Poster Presentation 25th Annual Lorne Proteomics Symposium 2020

Interaction of Common Antibiotics with Human Serum Albumin as Determined by Hydrogen Deuterium Exchange and Chemical Cross Linking Mass Spectrometry (#92)

Ching-Seng Ang 1 , Michael G Leeming 1 , Shuai Nie 1 , Swati Varshney 1 , Caryn Hepburn 2 , Nicholas A Williamson 1
  1. Bio21, University of Melbourne, Melbourne, VIC, Australia
  2. Waters Australia, Rydalmere, NSW, Australia

Human serum albumin (HSA) is the most abundant protein in plasma and acts as one of the main carriers in the circulatory system. HSA participates in binding and transportation of a broad range of ligands such as fatty acids, drugs, hormones and other biologically important components that are essential for normal functioning of the body. HSA possesses multiple binding sites and is made up of three homologous domains (I, II and III) and each domain is made up of two subdomains (A and B) connected by random coil.

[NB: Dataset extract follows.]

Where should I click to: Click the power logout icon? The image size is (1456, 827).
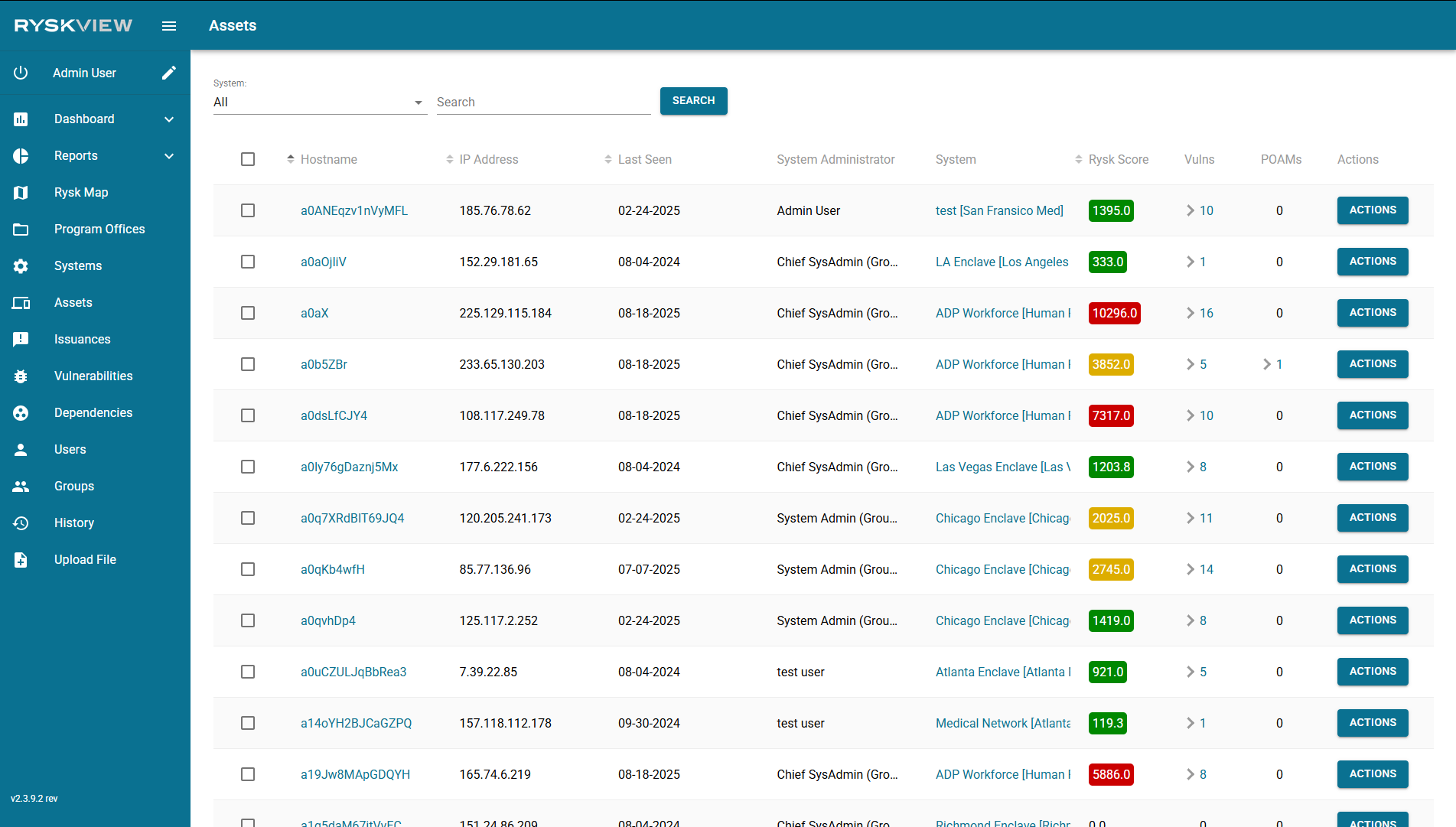tap(21, 73)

There are a total of 9 binding pockets (FA1-FA9) with FA7, also named as Sudlow’s binding site, being the major drug binding site.

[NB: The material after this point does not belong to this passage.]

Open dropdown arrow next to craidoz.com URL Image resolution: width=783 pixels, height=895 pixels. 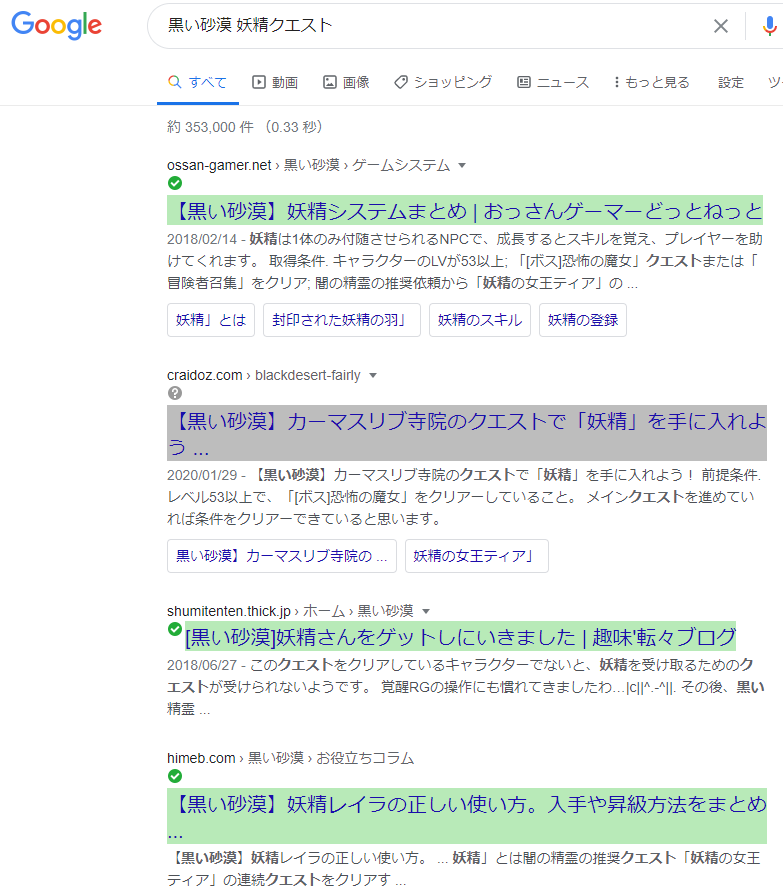point(372,376)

The majority of studies on HAS-ligand interactions are conducted using theoretical techniques such as classical molecular dynamics (MD) simulations and molecular docking. We have utilized the power of hydrogen deuterium exchange in combination with chemical cross-linking mass spectrometry approaches to perform epitope mapping at the molecular level. This study provides an important insight by mapping exact binding location of the drug ligand to HSA at near native conditions. We have demonstrated the capability of this approach which could help in new antibiotic designs with effective pharmacological properties.